Так-то, милый мой! То, что подлежит нашему обсуждению, уже указано и определено. Не упуская этого из виду, поговорим об остальном: какую пользу или какой вред получит, по всей вероятности, от влюбленного и от невлюбленного тот, кто им уступает? Человек, подчиняющийся влечению, раб наслаждения, непременно делает своего любимца таким, каким он ему будет всего приятнее. Кто болен, тому приятно все, что ему не противится, а что сильнее его или ему равно, то ненавистно. Любящий добровольно не переносит, чтобы его любимец превосходил его или был ему равен, но всегда старается сделать его слабее и беспомощнее. Невежда слабее мудрого, трус – храбреца, неспособный говорить – речистого, тупица – остроумного. Такие или еще большие недостатки в духовном складе любимца, неизбежно ли возникающие или присущие ему от природы, услаждают влюбленного, он даже старается их развить, только бы не лишиться мгновенного наслаждения.
Влюбленный неизбежно ревнив, и, отстраняя своего любимца от многих других видов общения, притом полезных, благодаря которым тот всего более бы мог возмужать, он причиняет ему великий вред, но еще несравненно больший, если не дает приобщиться к тому, от чего любимец всего более мог бы стать разумным; а ведь именно такова божественная философия, к которой влюбленный и близко его не подпускает, боясь, как бы тот не стал им пренебрегать. Придумывает он и многое другое, чтобы его любимец ничего не знал и ни на что не глядел, кроме как на него, и этим был бы ему в высшей степени приятен, хотя бы для самого юноши это было и крайне вредно. Значит, попечения и общество человека, охваченного любовью, никак не могут быть полезными для духовного склада юноши.
Вслед за тем надо посмотреть, каково будет состояние тела и уход за ним у того, чьим повелителем станет человек, непременно стремящийся к удовольствию, а не к благу, и мы увидим, что он ищет не юношу крепкого сложения, а неженку, выросшего не на ясном солнце, а в густой тени, не знакомого с мужскими трудами и сухим потом, но знакомого с изысканным, немужественным образом жизни, прибегающего к искусственным прикрасам и уборам за недостатком собственной красоты и занимающегося всем остальным, что с этим сопряжено. Это ясно, и не стоит дольше об этом распространяться. Отметив здесь это главное, перейдем к остальному: ведь на войне и в других важных случаях подобное тело внушает неприятелю отвагу, а друзьям и самим влюбленным – опасения.
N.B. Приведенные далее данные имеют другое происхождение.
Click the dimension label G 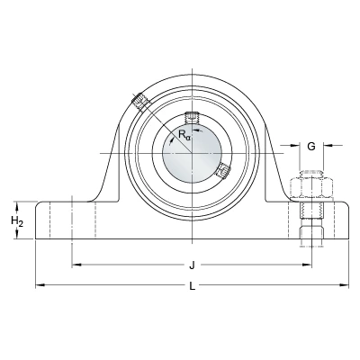coord(311,147)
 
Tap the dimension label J coord(192,266)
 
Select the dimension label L coord(193,286)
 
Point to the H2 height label coord(17,221)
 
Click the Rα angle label coord(184,135)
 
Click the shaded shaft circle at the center coord(192,154)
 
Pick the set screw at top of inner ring coord(192,117)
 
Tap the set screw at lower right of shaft coord(223,170)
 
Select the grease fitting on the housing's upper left coord(140,101)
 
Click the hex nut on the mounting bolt coord(311,187)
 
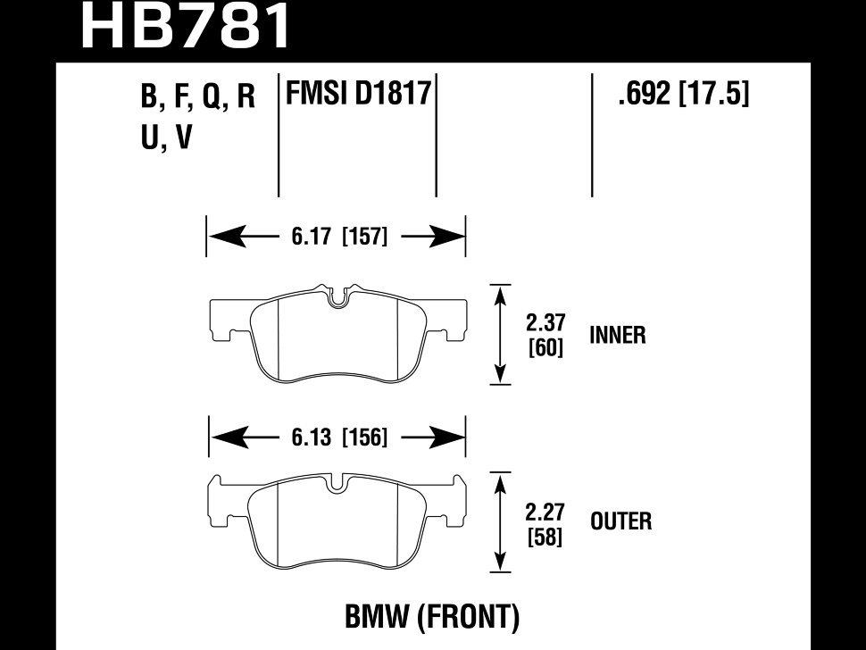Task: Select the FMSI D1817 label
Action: click(x=358, y=93)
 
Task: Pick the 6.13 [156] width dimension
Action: click(x=337, y=438)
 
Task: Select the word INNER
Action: click(x=617, y=336)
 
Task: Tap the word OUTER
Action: click(x=620, y=521)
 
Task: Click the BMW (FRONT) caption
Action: click(x=431, y=616)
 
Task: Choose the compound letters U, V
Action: click(x=166, y=138)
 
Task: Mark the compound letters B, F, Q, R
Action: click(x=198, y=96)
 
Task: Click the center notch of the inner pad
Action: click(x=337, y=298)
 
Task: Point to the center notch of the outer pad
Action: click(x=337, y=485)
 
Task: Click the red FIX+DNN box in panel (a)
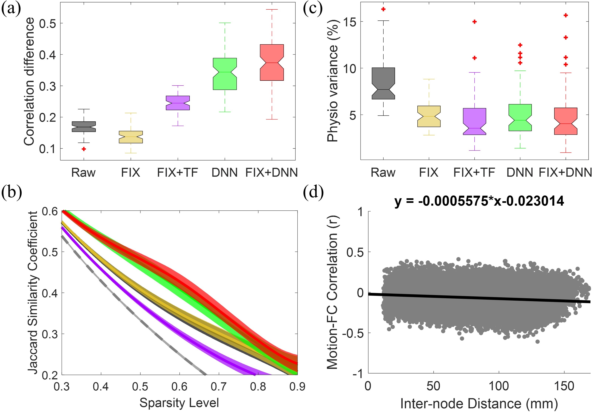(272, 63)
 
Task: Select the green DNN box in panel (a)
(225, 74)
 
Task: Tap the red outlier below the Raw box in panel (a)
(84, 149)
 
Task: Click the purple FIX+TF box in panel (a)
(178, 103)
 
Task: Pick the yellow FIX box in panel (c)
(429, 116)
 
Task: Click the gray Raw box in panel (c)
(383, 83)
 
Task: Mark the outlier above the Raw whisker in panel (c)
(383, 9)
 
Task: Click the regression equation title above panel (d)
(479, 201)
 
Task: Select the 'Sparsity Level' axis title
(179, 403)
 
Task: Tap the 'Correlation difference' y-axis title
(29, 81)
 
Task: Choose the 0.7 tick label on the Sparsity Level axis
(219, 386)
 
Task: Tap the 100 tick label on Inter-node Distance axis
(499, 386)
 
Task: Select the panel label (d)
(313, 192)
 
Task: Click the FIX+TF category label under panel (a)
(178, 172)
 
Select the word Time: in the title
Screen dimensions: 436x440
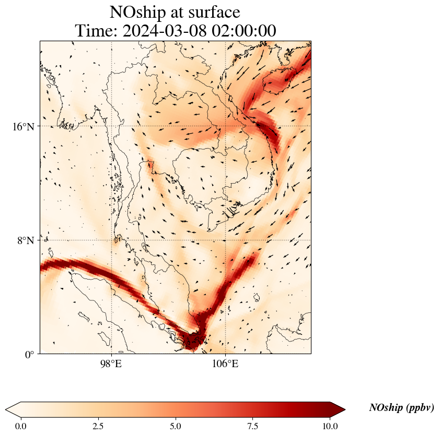(96, 31)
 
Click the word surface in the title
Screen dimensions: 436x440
(214, 12)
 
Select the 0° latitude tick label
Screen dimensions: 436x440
(29, 355)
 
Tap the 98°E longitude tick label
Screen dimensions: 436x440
(111, 364)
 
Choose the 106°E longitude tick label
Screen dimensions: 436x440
(225, 364)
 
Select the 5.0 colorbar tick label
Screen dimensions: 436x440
(176, 426)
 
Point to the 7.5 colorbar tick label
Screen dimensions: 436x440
(253, 426)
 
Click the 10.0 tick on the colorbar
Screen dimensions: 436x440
(330, 426)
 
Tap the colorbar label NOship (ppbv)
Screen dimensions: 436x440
(401, 408)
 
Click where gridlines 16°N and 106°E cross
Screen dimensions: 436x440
(225, 126)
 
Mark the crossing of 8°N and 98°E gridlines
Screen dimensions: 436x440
(111, 240)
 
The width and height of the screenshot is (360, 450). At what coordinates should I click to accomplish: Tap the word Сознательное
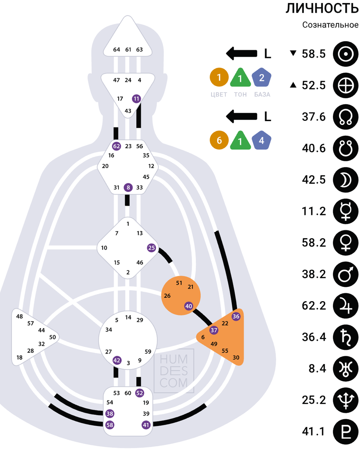330,25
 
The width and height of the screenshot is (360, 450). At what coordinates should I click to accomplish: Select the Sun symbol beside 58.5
344,54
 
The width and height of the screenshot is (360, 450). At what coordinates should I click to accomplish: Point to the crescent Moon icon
344,180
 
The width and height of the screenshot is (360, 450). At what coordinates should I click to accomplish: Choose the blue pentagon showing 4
261,141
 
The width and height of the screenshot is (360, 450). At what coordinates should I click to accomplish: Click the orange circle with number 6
219,141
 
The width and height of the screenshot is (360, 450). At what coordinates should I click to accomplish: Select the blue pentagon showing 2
261,78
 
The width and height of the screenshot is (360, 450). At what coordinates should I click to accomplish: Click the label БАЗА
262,94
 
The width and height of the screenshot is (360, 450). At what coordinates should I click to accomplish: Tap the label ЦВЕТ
219,94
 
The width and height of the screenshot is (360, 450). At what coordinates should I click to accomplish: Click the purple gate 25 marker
152,248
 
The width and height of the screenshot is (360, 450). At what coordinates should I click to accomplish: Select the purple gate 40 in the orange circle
189,306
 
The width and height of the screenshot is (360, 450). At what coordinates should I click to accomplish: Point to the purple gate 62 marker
117,146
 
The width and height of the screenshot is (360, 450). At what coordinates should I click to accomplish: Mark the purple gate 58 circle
110,425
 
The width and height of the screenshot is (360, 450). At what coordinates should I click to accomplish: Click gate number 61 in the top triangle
128,50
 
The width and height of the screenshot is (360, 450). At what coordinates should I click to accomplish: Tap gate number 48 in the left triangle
20,316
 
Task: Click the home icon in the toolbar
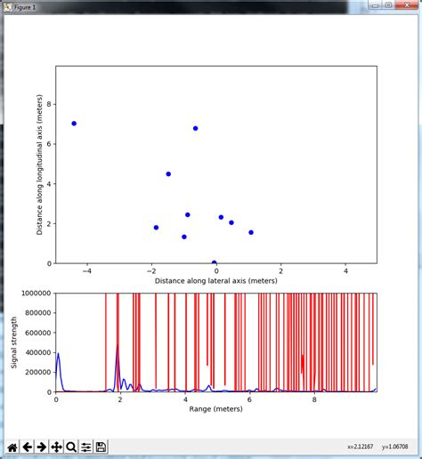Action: (12, 447)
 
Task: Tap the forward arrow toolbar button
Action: (41, 447)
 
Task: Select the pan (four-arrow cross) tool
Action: (56, 447)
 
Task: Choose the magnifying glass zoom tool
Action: (71, 447)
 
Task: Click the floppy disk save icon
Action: (101, 447)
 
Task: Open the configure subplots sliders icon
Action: (86, 447)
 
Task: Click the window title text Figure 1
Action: (25, 5)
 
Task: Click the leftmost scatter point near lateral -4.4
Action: (74, 124)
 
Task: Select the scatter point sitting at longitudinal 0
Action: (215, 263)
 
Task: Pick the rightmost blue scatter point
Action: (251, 232)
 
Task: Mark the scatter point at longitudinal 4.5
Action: (168, 174)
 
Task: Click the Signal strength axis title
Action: (14, 342)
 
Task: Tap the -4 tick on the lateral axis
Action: (86, 270)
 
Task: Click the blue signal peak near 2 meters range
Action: (118, 347)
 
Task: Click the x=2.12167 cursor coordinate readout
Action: (363, 447)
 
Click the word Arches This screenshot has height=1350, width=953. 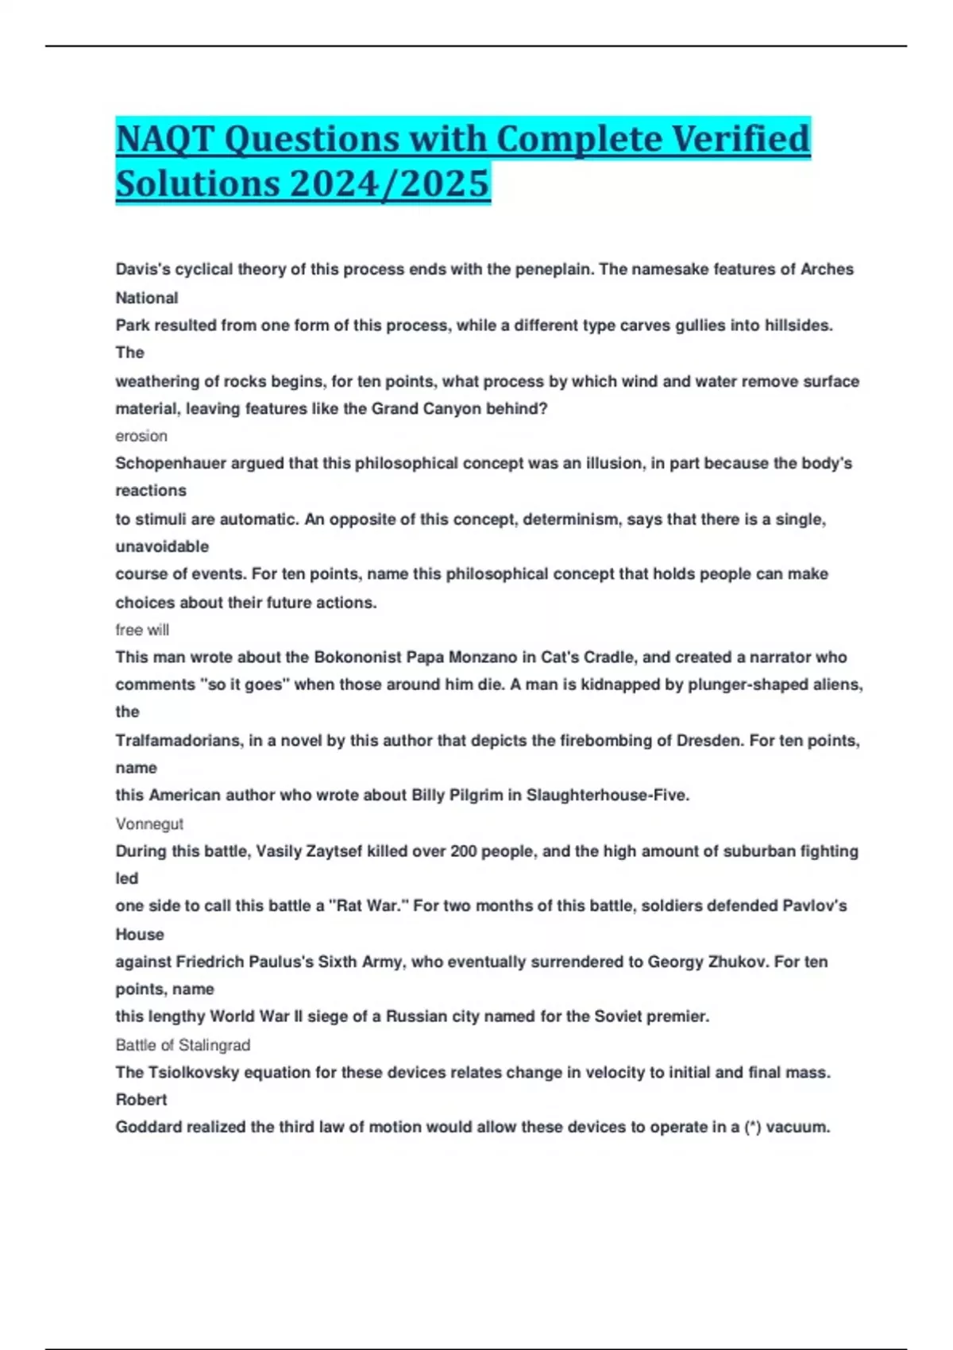pos(827,269)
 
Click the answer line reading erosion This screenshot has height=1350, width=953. pos(141,436)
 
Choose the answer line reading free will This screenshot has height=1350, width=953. pos(142,630)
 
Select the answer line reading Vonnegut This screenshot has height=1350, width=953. pos(149,824)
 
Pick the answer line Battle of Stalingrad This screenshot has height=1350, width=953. pos(183,1045)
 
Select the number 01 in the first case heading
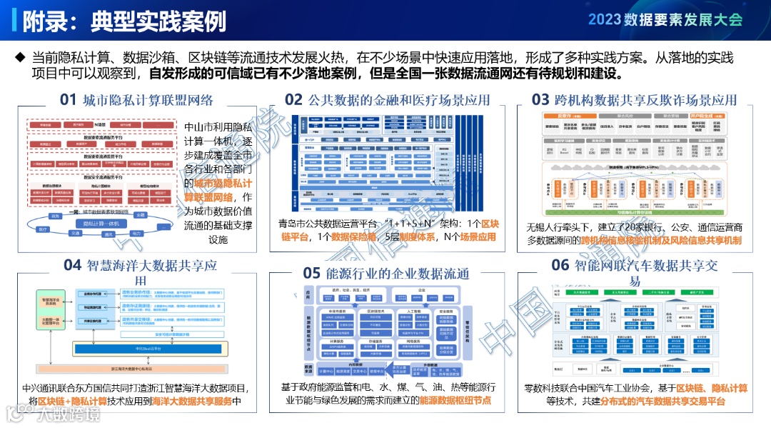68,99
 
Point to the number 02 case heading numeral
294,99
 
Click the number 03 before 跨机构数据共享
540,99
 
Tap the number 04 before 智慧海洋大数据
73,265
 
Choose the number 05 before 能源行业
312,273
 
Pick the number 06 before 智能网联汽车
560,265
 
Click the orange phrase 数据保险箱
354,237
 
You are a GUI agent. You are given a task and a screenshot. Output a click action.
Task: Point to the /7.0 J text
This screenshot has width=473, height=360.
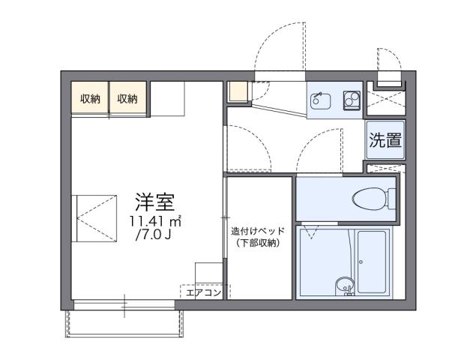pyautogui.click(x=153, y=237)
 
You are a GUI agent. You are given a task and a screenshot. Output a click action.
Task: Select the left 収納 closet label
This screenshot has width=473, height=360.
pyautogui.click(x=90, y=98)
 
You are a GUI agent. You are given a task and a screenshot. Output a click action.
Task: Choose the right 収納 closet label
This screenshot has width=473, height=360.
pyautogui.click(x=127, y=98)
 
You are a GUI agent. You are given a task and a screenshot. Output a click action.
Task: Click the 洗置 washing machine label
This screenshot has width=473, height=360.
pyautogui.click(x=385, y=140)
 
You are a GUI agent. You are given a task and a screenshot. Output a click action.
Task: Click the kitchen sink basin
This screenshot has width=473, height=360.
pyautogui.click(x=320, y=99)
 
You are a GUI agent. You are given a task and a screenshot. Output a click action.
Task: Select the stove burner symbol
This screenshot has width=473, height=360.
pyautogui.click(x=351, y=99)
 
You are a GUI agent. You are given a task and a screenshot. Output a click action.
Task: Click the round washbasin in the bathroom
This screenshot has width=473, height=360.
pyautogui.click(x=343, y=284)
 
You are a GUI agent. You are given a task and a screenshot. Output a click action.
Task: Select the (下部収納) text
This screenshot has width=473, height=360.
pyautogui.click(x=257, y=244)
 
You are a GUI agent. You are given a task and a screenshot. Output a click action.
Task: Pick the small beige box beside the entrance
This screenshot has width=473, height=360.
pyautogui.click(x=237, y=92)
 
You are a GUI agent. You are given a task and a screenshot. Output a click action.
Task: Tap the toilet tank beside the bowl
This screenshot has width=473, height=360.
pyautogui.click(x=392, y=199)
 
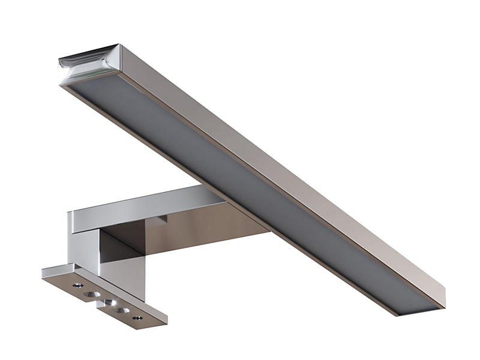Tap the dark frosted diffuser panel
point(240,180)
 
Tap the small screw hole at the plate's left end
point(77,286)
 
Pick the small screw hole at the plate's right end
point(137,317)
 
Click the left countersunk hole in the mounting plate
point(92,294)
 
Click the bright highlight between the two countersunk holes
point(109,301)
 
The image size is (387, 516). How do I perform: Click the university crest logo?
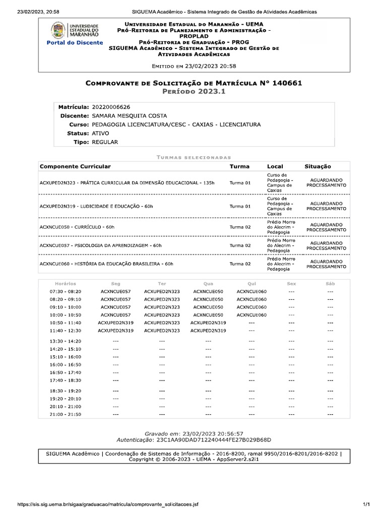click(58, 30)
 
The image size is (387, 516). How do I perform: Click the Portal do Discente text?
click(75, 43)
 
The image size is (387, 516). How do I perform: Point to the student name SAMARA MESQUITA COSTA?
click(129, 116)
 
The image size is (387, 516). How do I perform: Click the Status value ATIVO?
click(100, 134)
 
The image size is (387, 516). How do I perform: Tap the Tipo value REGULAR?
click(105, 142)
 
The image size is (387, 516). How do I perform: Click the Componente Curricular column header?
click(75, 166)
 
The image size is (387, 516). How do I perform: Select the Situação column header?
click(318, 166)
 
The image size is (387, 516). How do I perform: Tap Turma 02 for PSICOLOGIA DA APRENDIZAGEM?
click(240, 245)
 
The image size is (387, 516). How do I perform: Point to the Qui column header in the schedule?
click(252, 284)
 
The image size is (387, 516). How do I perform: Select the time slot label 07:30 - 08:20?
click(65, 291)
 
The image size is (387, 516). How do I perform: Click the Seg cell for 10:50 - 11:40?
click(115, 322)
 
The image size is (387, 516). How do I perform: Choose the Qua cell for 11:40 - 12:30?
click(208, 331)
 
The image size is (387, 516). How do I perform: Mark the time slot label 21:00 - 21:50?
click(65, 414)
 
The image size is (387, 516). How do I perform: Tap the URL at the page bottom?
click(108, 504)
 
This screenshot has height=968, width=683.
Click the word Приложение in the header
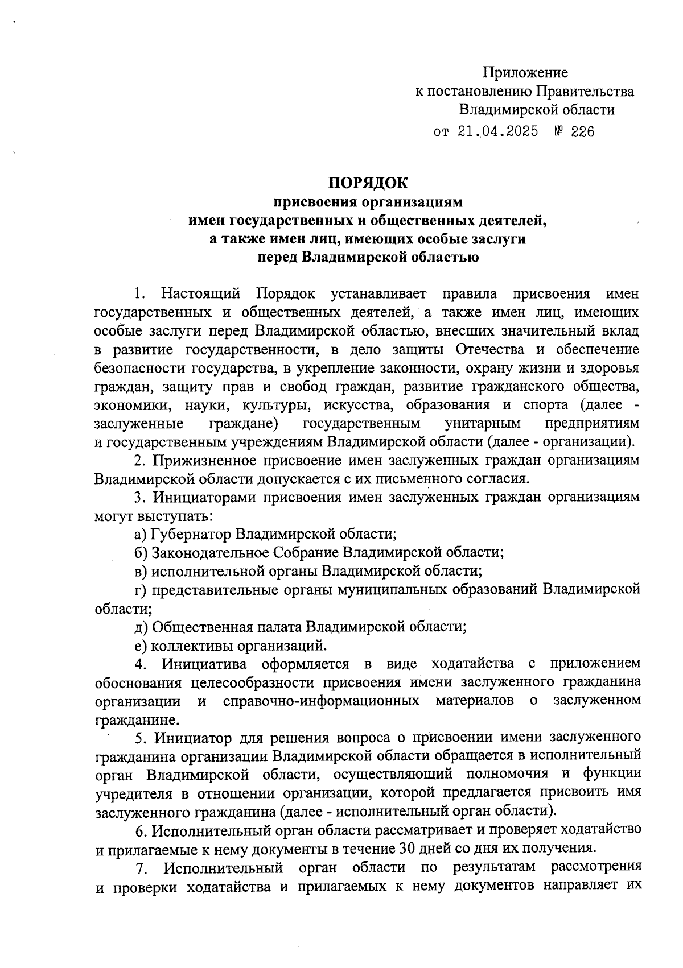point(525,73)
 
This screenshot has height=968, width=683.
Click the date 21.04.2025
point(497,133)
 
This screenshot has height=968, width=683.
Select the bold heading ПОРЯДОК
point(368,183)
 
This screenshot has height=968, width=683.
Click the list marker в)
point(141,570)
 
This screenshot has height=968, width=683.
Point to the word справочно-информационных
point(322,701)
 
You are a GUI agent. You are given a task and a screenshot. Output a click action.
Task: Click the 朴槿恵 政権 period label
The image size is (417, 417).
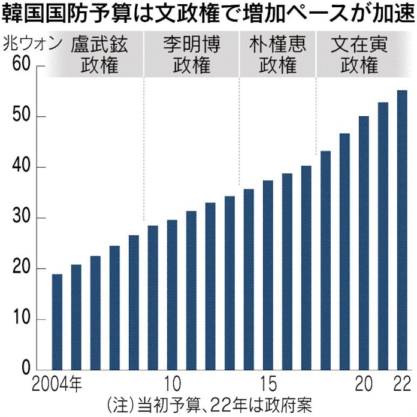[277, 54]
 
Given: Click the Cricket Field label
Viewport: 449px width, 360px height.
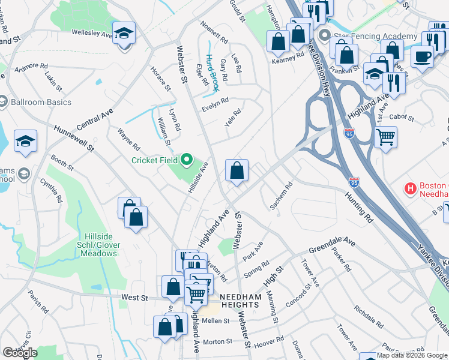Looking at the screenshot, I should (x=154, y=160).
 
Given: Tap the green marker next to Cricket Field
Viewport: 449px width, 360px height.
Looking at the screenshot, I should (x=186, y=160).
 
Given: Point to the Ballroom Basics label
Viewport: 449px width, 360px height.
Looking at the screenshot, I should (x=42, y=102).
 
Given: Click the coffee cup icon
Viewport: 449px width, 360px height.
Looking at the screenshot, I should (x=421, y=57).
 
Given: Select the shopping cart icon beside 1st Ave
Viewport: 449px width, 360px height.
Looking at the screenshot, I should (x=385, y=136).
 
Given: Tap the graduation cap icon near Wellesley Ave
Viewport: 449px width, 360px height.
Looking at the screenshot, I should (x=124, y=34).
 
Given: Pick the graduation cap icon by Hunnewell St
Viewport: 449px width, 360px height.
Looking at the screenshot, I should (x=25, y=141).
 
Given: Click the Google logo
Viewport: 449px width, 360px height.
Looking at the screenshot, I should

Поскольку это ясно, оставим это в стороне и поговорим лучше о следующем: какую, по-нашему, пользу или какой вред принесет общение с влюбленным и его попечение достоянию [любимца]? Здесь ясно всякому, а особенно самому влюбленному, что всего более он желал бы, чтобы его любимец был лишен самого дорогого, верного и божественного достояния: он предпочел бы, чтобы тот лишился отца, матери, родственников и друзей, потому что он считает их всех докучливыми хулителями этой столь сладостной для него близости. Кто обладает состоянием – золотом или другим имуществом, – того он будет считать неподатливым, и, если тот даже поддастся, он будет думать, что такого нелегко будет удержать. Поэтому влюбленный неизбежно досадует, если его любимец обладает состоянием, и радуется, если тот его теряет. Желая как можно дольше пользоваться тем, что ему сладостно, влюбленный хотел бы, чтобы его любимец как можно дольше оставался безбрачным, бездетным, бездомным.